His voice was flat. She paused, uncertain. Surely he was joking.
“Well, I thought it was a bad season for mutants,” she retorted. “And a good time to lay low.”
“You weren’t alone. I remember.” He paused, lost in some private memory. Then he shook it off, returned to the offensive. “But times change.”
“Oh, sure. I grant you that things are better than before. But even now, we still make normals nervous. Admit it, Skerry. You know it’s true.”
He nodded grudgingly. She smiled, a point won.
“Besides,” she added, “I like my privacy. I don’t want to be bothered by all those critics and journalists. And I’m too old to go back to being a poverty-stricken artist.”
“So much for artistic integrity.”
“Stuff it, Skerry!” She stood up. “I’ve got plenty of artistic integrity. Narlydda is a free agent. Nobody tells me what to do or how to do it. As for cheating the mutant community, I donate plenty to our genetic research and storehouses. You can’t accuse me of being stingy or uncaring. Even if I don’t attend clan meetings. And since when are you so concerned about the mutant community, lone wolf?”
Skerry climbed out of the pool and stretched out on the biplast deck. His thick, graying hair was caught in a ponytail at his neck. Hallucinatory images of red concentric circles and blade waves danced around his muscled body as the foam evaporated.
“I’ve always been involved,” he said calmly. “Behind the scenes. That’s my style.”
“Well, what’s so different from what I’m doing?”
“At least I don’t hide behind the mask of a normal.”
Above the bubbling silvery foam, the image of a small woman formed. She was pink, naked, standing on a seashell, hands modestly clasped over her privates. Her dark hair was pulled back into a chaste bun. A banner ran from her left shoulder across her breast, to her waist. Blinking yellow neon letters spelled out the name
ANNE VERLAND
. The woman’s eyes flashed from gray to gold as her skin flickered back and forth between pink and green.
Narlydda laughed and clapped her hands. “Very good. I think maybe you should be the artist. And I see you’ve been boning up on your art history. Botticelli would be amused.”
“I’m glad somebody would be.”
“Don’t sulk,” she said. “It’s boring. What difference does it make if I’ve got a computerized alter ego? I paid a year’s income for that simulacrum, and Anne Verland has been worth every credit. Half the art critics from Metro L.A. to Gdansk think Anne Verland
is
Narlydda anyway. And that software’s so clever, sometimes even I believe it.”
She stretched like a cat in the sun, took a long step, and leaped into the air, tumbling above Skerry’s head up toward the arched skylights in a series of complicated, graceful arabesques. Still airborne, she performed an extended backward somersault and came to rest in midair, floating on her back above the sparkling pool. Tiny seahorses, winking orange and green, floated up to meet her.
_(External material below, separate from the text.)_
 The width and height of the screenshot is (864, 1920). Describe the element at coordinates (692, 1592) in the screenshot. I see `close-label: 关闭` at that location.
“Terrific,” Skerry said sourly. “I know somebody at Ringling Brothers/Sony who could use another telekinetic trapeze artist. And then you won’t have to hide behind a pink-faced computer program. Or skin dye.”
“No thanks. I prefer to work with a net.”
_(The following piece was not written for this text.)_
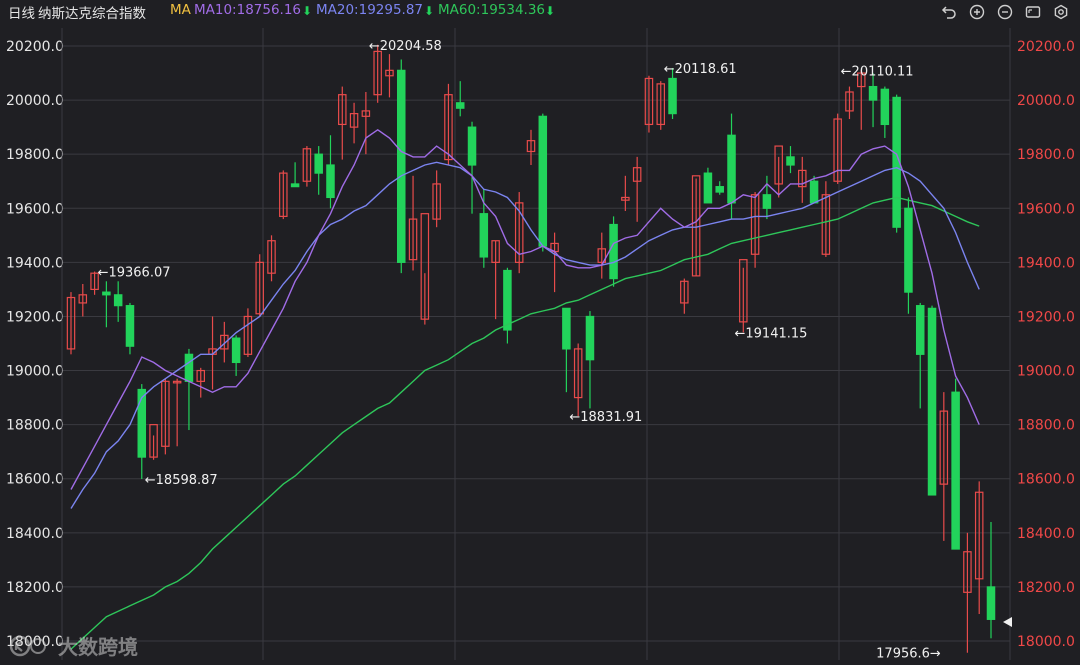 This screenshot has width=1080, height=665. What do you see at coordinates (22, 14) in the screenshot?
I see `period-label: 日线` at bounding box center [22, 14].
“That’s what I’m afraid of. But this Emory Foundation commission is big—really big. You may not be able to hide anymore.”
“Then I’ll run instead.”
“I’m not kidding, Narlydda!” Skerry’s eyes flashed golden fire. “Dammit, you know how I feel about you. I wouldn’t be here otherwise. But it’s time to decide where your loyalties lie and who you are.” He reached for his clothing.
Gods, she thought, he could be tiresome. She took a deep breath. “You’re probably right. May I decide over tea?” Even as she said it, she regretted the words. She’d merely intended to nettle, but she’d overshot and now Skerry looked furious.